*** Opening GIVEN ENTRIES ***

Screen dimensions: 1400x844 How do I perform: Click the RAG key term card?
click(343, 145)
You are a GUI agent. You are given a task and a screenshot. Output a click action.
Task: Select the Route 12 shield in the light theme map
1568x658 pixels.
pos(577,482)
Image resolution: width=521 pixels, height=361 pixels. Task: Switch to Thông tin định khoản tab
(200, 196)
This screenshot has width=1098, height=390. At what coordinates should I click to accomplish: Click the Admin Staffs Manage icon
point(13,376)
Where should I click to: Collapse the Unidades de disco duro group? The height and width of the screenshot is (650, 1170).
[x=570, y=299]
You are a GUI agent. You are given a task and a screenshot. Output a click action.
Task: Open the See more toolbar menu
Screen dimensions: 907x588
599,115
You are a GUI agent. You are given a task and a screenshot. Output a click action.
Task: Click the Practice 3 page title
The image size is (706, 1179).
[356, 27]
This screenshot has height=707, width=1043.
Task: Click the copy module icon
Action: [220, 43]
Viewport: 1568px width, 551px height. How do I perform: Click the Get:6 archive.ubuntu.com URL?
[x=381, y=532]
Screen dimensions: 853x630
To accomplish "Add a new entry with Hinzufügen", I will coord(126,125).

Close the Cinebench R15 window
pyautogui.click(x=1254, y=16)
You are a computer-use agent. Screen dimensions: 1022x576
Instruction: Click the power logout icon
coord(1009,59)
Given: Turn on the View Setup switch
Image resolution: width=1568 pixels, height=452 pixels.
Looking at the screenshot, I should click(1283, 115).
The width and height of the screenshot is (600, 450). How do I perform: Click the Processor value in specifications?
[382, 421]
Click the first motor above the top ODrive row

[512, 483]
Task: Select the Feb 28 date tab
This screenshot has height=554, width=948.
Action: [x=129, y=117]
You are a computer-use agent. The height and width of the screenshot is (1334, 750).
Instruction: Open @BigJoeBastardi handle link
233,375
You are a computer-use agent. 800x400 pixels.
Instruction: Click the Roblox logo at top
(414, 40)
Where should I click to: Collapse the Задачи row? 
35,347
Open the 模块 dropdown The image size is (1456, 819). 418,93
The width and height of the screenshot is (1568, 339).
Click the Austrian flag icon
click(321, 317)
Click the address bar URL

*** Closing GIVEN ENTRIES ***

## TASK REQUIREMENTS
Return only what runs from the line containing "Viewport: 1568px width, 551px" to the last line of the records above, both ends included, exactly as written.

## ANSWER SECTION
Viewport: 1568px width, 551px height. How do I perform: Click the Get:6 archive.ubuntu.com URL?
[x=381, y=532]
Screen dimensions: 853x630
To accomplish "Add a new entry with Hinzufügen", I will coord(126,125).

Close the Cinebench R15 window
pyautogui.click(x=1254, y=16)
You are a computer-use agent. Screen dimensions: 1022x576
Instruction: Click the power logout icon
coord(1009,59)
Given: Turn on the View Setup switch
Image resolution: width=1568 pixels, height=452 pixels.
Looking at the screenshot, I should click(1283, 115).
The width and height of the screenshot is (600, 450). How do I perform: Click the Processor value in specifications?
[382, 421]
Click the first motor above the top ODrive row

[512, 483]
Task: Select the Feb 28 date tab
This screenshot has height=554, width=948.
Action: [x=129, y=117]
You are a computer-use agent. The height and width of the screenshot is (1334, 750).
Instruction: Open @BigJoeBastardi handle link
233,375
You are a computer-use agent. 800x400 pixels.
Instruction: Click the Roblox logo at top
(414, 40)
Where should I click to: Collapse the Задачи row? 
35,347
Open the 模块 dropdown The image size is (1456, 819). 418,93
The width and height of the screenshot is (1568, 339).
Click the Austrian flag icon
click(321, 317)
Click the address bar URL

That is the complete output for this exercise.